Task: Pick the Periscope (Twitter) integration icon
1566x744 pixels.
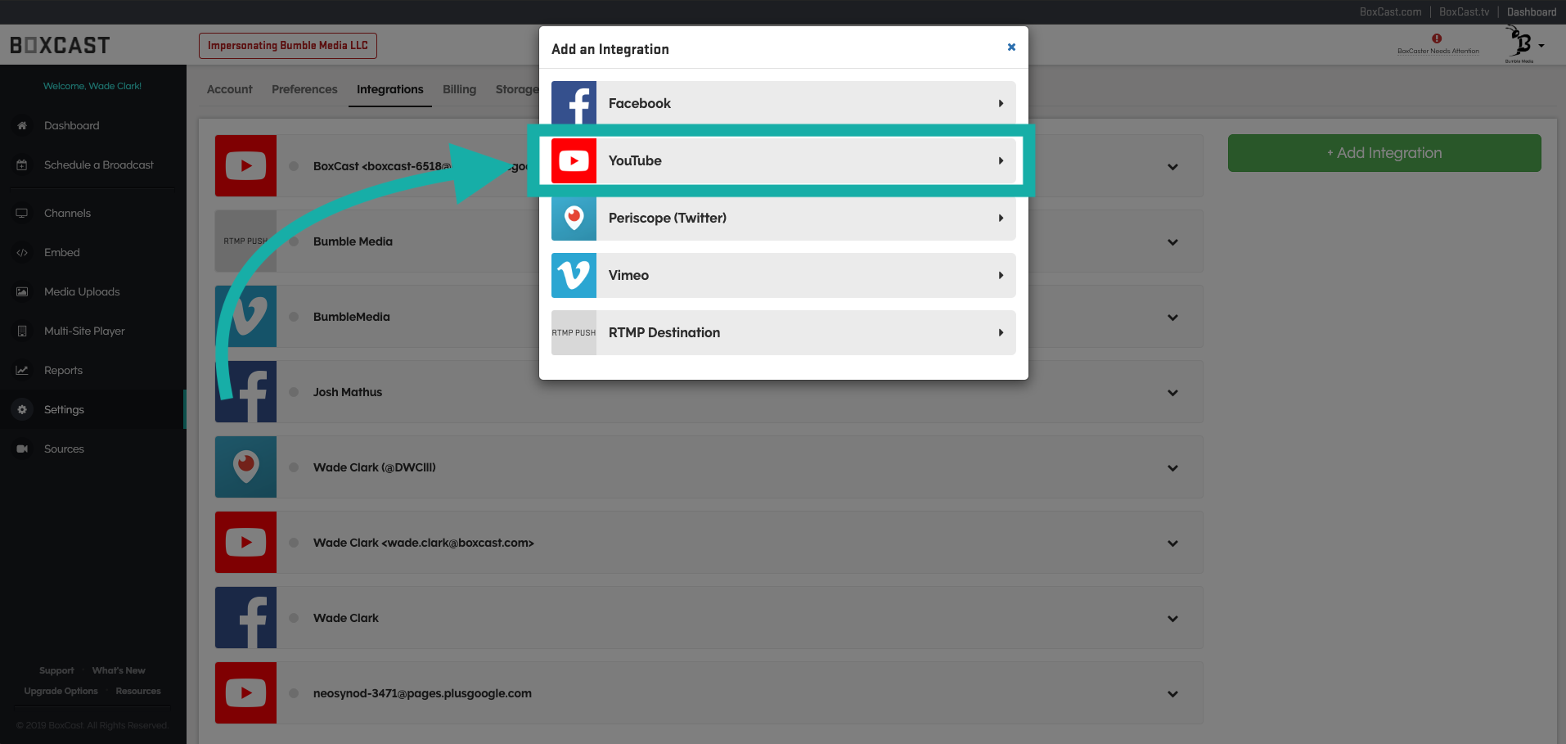Action: tap(574, 219)
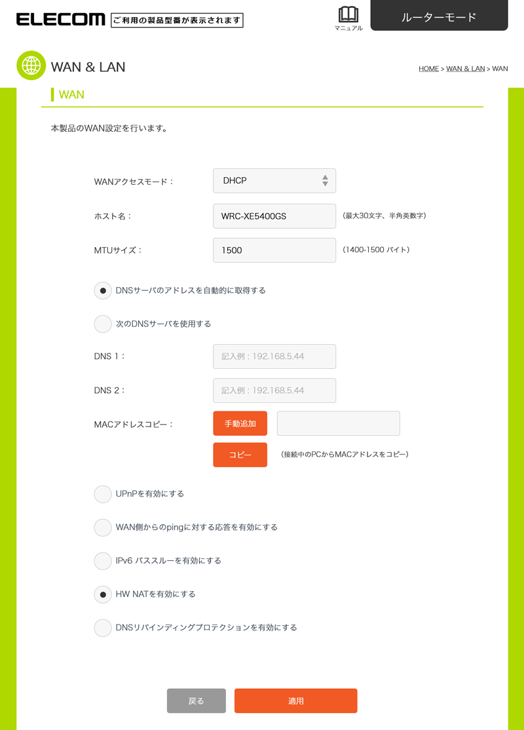Enable IPv6 passthrough option

(x=103, y=561)
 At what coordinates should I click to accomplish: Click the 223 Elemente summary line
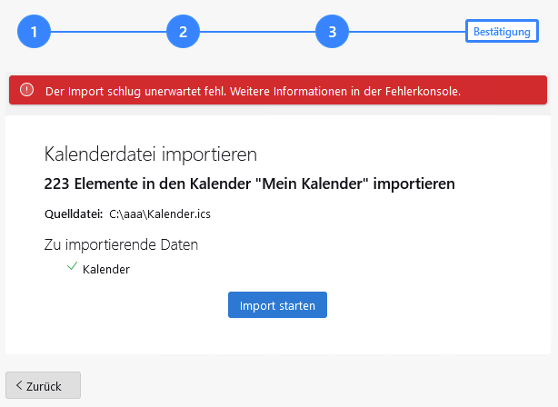point(249,184)
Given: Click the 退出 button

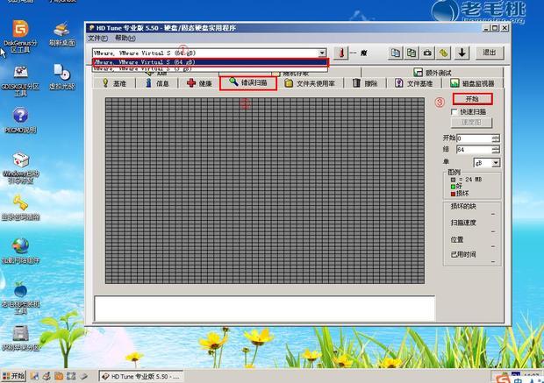Looking at the screenshot, I should 489,53.
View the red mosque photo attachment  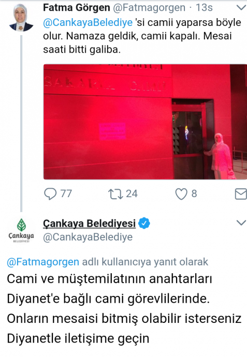pyautogui.click(x=145, y=122)
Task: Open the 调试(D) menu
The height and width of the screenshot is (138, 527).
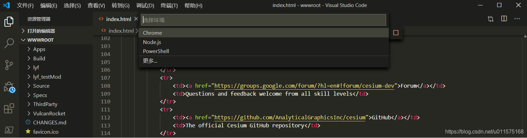Action: 145,5
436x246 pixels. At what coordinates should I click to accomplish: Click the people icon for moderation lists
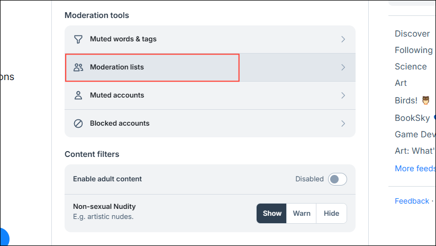[78, 67]
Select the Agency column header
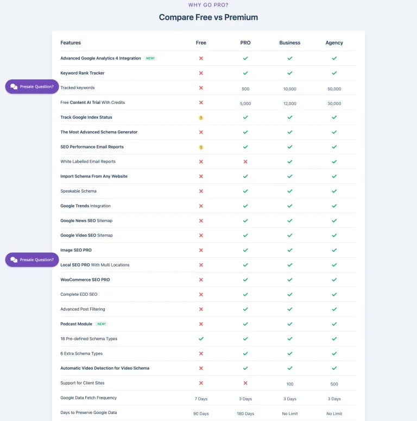This screenshot has height=421, width=417. tap(334, 42)
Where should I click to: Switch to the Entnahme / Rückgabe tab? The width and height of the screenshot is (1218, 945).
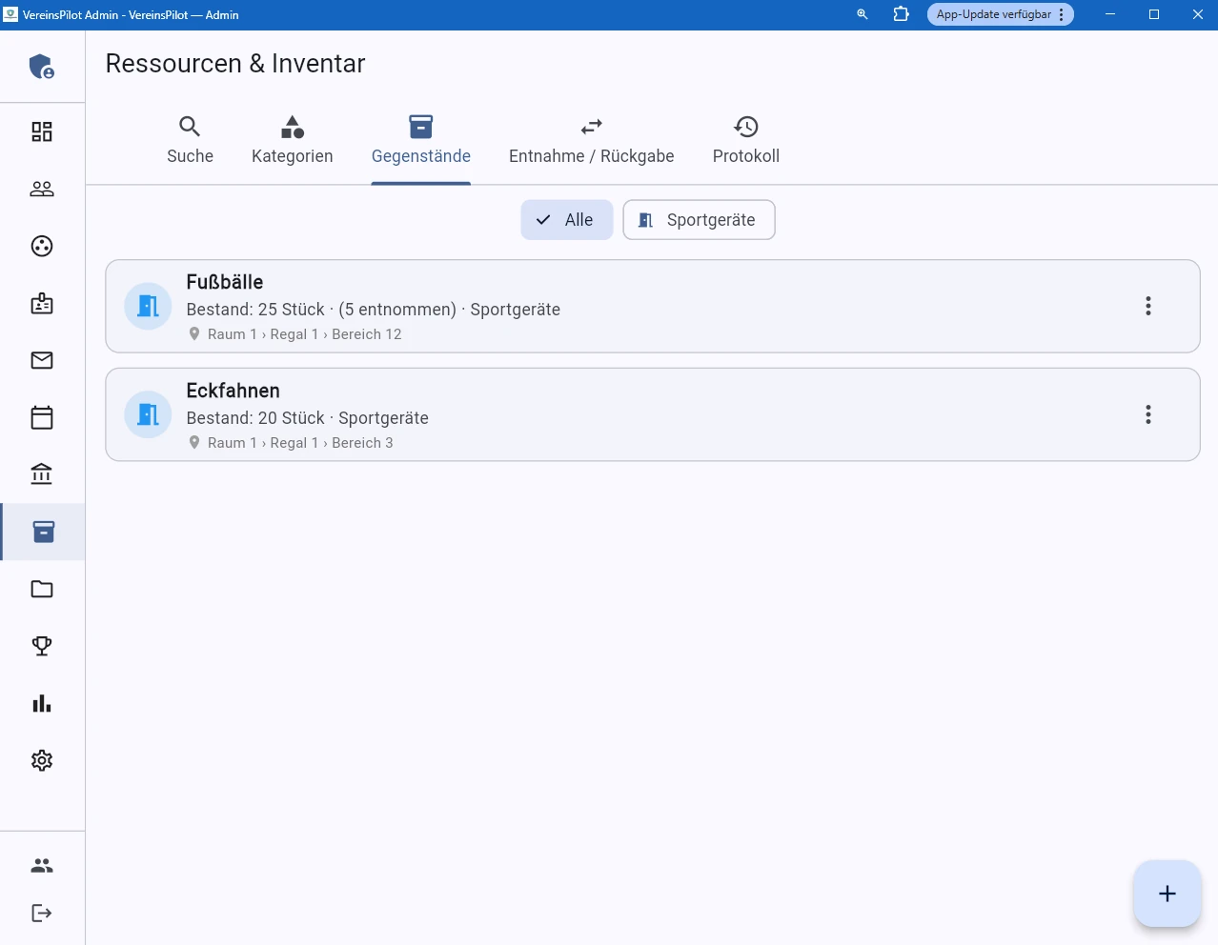(591, 140)
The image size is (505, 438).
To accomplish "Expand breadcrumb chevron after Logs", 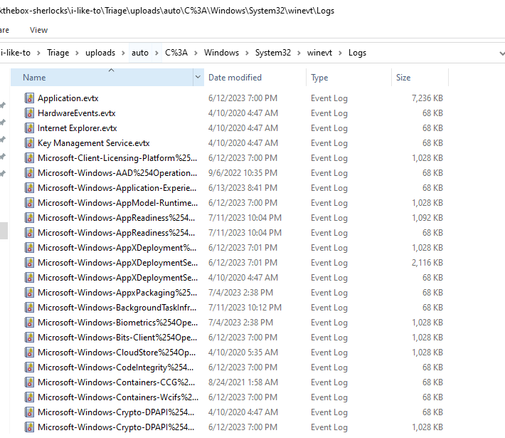I will click(x=374, y=53).
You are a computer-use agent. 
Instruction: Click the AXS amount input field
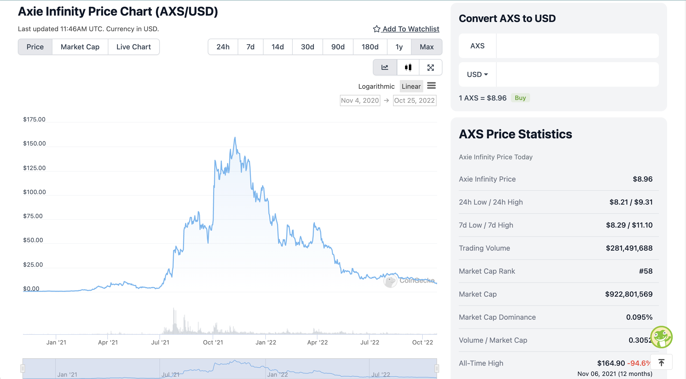577,46
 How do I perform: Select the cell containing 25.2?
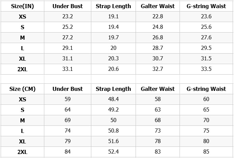pyautogui.click(x=68, y=27)
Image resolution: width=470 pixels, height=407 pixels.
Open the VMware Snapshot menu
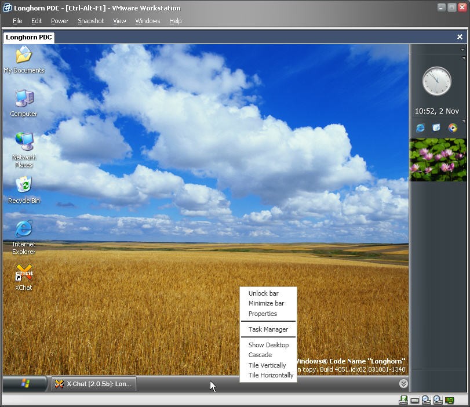[x=90, y=21]
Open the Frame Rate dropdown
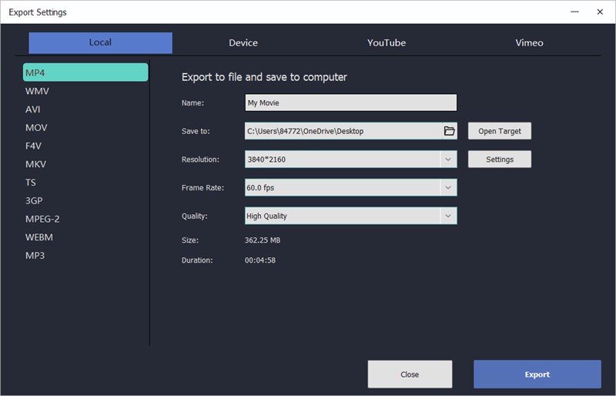The height and width of the screenshot is (396, 616). [448, 188]
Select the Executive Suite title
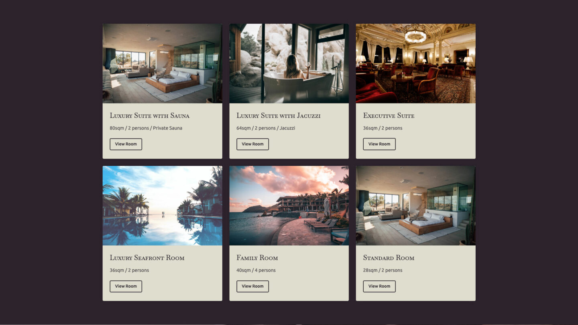The image size is (578, 325). coord(389,116)

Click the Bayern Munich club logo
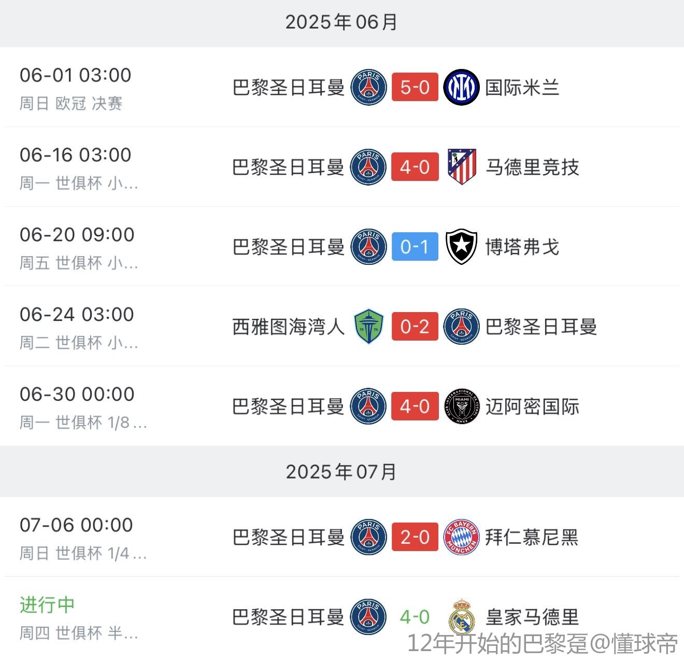pos(461,537)
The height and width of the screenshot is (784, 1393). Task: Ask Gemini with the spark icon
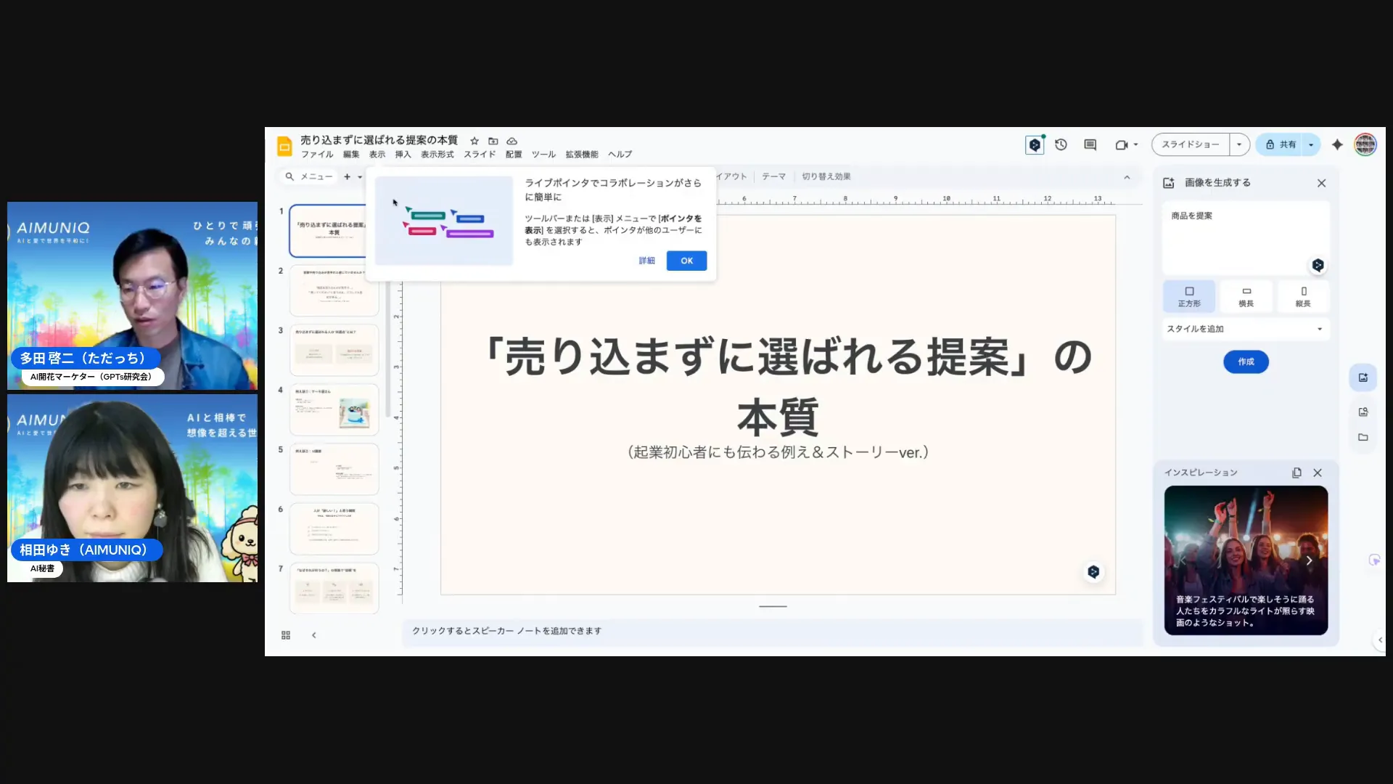(1337, 144)
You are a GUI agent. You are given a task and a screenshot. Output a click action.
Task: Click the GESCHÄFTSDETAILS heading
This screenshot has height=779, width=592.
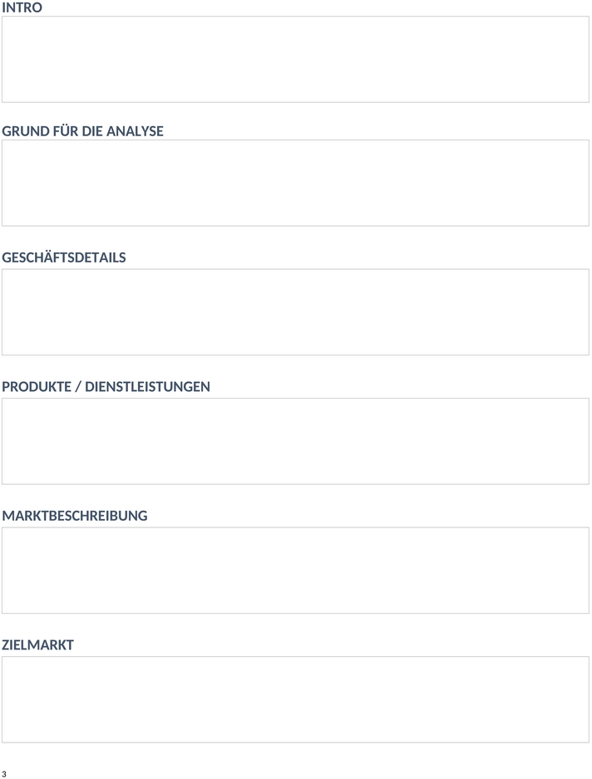tap(64, 257)
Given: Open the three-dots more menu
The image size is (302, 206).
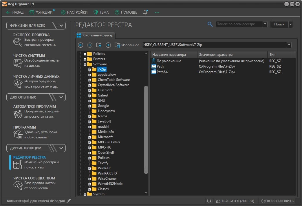Looking at the screenshot, I should point(157,12).
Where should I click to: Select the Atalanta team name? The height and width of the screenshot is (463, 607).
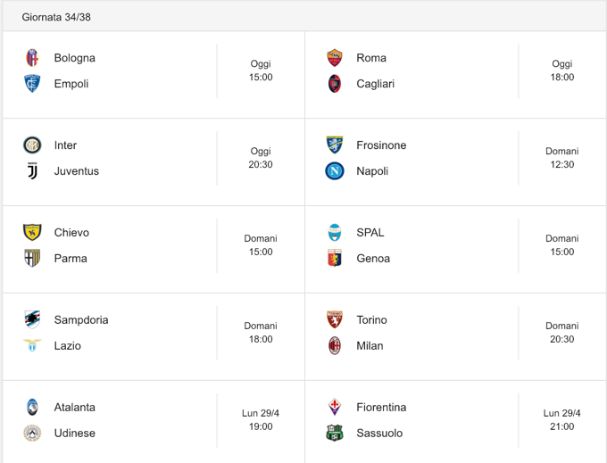pyautogui.click(x=74, y=407)
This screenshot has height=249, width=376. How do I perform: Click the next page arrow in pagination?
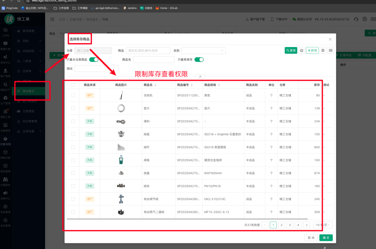(307, 225)
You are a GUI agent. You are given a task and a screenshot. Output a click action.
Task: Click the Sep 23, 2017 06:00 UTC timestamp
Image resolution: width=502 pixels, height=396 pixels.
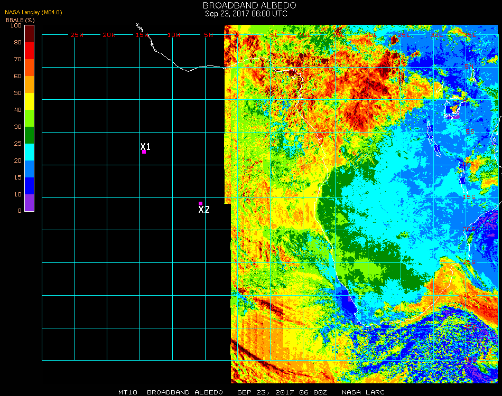246,14
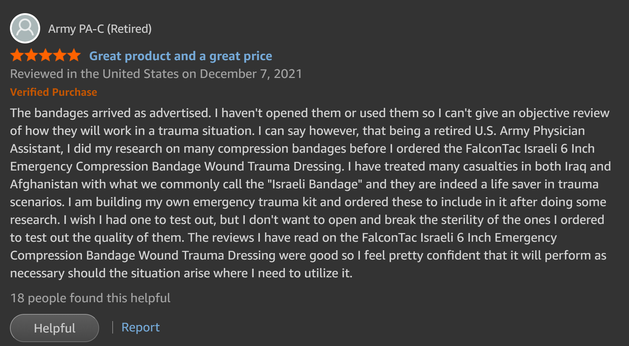Click '18 people found this helpful' text
The image size is (629, 346).
click(90, 298)
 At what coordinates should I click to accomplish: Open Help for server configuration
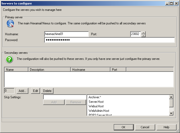(x=167, y=127)

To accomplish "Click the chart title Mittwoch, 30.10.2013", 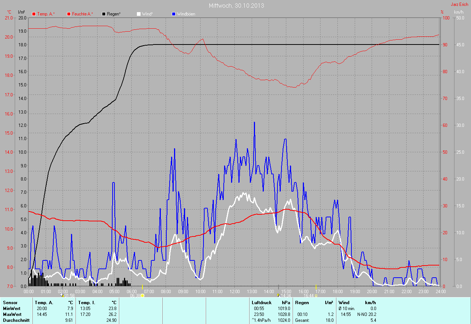I will coord(236,6).
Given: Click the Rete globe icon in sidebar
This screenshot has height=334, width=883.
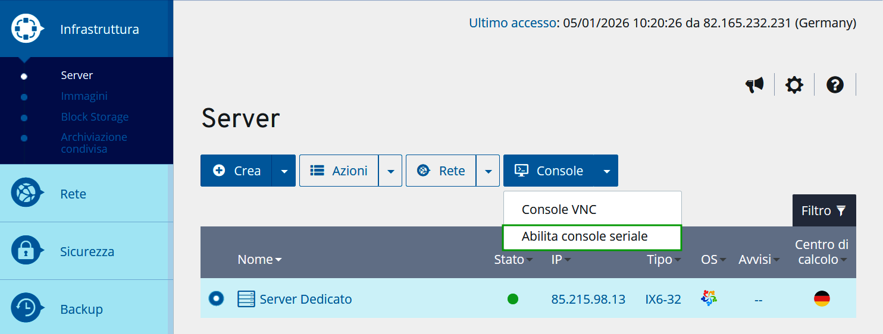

Set exercise ->
Return each line of the listing above that contains the word "what".

Problem solution ->
 At what coordinates should I click to accomplish: Click the 223 Elemente summary line
436x246 pixels. At what coordinates should I click to accomplish: Click the people icon for moderation lists
 At what coordinates should I click to accomplish: Open Help for server configuration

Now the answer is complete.